Die Nati darf gegen den Kosovo mit fünf Toren Differenz verlieren und fährt auch dann zur WM 2026. Kosovo-Trainer Franco Foda glaubt nicht ans Wunder, will aber unbedingt einen Sieg einfahren.
Keine Zeit? blue News fasst für dich zusammen
- Der Kosovo geht mit grosser Euphorie ins Spiel gegen die Schweiz, benötigt jedoch ein unrealistisches 6:0 für die direkte WM-Qualifikation.
- Trainer Franco Foda zeigt sich realistisch, betont aber den Wunsch, ein besseres Gesicht als im ersten Duell zu zeigen, das in Basel 0:4 verloren ging.

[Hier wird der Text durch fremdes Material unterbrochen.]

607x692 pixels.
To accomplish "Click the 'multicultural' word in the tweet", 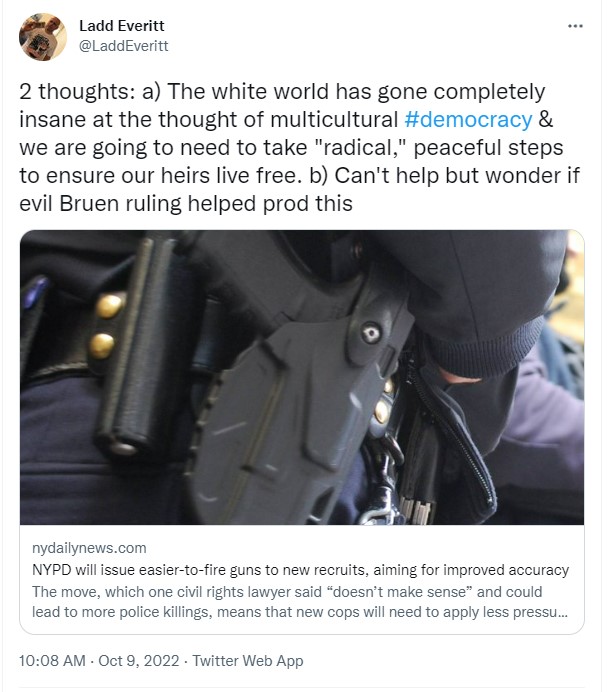I will (x=334, y=120).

- Mit Amir Saipi, Albian Hajdari und Leon Avdullahu spielen im Foda-Team auch drei Schweiz-Kosovaren, die in der Jugend für die Nati aufliefen.
Fadil-Vokrri-Stadion in Prishtina. Knapp 14'000 kosovarische Fans werden ihre Mannschaft am Dienstagabend um 20.45 Uhr nach vorne peitschen. Die Euphorie ist nach den Siegen gegen Schweden und Slowenien riesig, für die WM-Playoffs hat man sich bereits qualifiziert. Für einen direkten Platz am Turnier müsste man nun gegen die Nati mit sechs Toren Differenz gewinnen.
Am Tag vorher stellt sich Kosovo-Trainer Franco Foda im Stadion den Medien. Er sagt: «Für uns ist das Wichtigste, dass wir gut spielen und versuchen zu gewinnen, denn wir haben unser wahres Gesicht in der Schweiz nicht gezeigt. In der Theorie ist vieles möglich und es gibt Wunder im Fussball. Aber realistisch eingeschätzt ist es unmöglich, ein 6:0 aufzuholen.»
Statistik spricht klar für die Schweiz
4:0 hatte die Schweiz im St. Jakob-Park gewonnen, dort wo Foda 1996-97 bei Basel spielte. Foda war zudem kurzzeitig Trainer beim FC Zürich (2022), wo er nach dem achten Spieltag entlassen worden war. In seinem Kader stehen zudem mit Amir Saipi, Albian Hajdari und Leon Avdullahu zudem drei Schweiz-Kosovaren, die in der Jugend für die Schweizer Nati aufliefen.
Hajdari sitzt auch an der Pressekonferenz vor dem Spiel, sagt: «Es ist ein sehr spezielles Gefühl, da auch meine Familie da sein wird.» Wo man denn in Prishtina gut feiern könne, wird Hajdari gefragt – schliesslich hätten die Schweiz mit dem WM-Ticket und der Kosovo mit dem Erreichen der Playoffs ja wohl beide was zu feiern: «Ich bin in Prishtina leider nicht oft ausgegangen und kenne das Nachtleben daher nicht so gut», so Hajdari. «Aber wo es gute Musik gibt, gibt es gute Stimmung – da sollte man hingehen.»
Klar ist vor dem Spiel: Noch nie in ihrer Geschichte hat die Nati ein Pflichtspiel mit sechs Toren Differenz verloren. Der Kosovo hat noch nie eine Partie mit sechs Toren Unterschied gewonnen. Es spricht also alles dafür, dass die Schweiz Dienstagnacht das WM-Ticket bejubeln darf.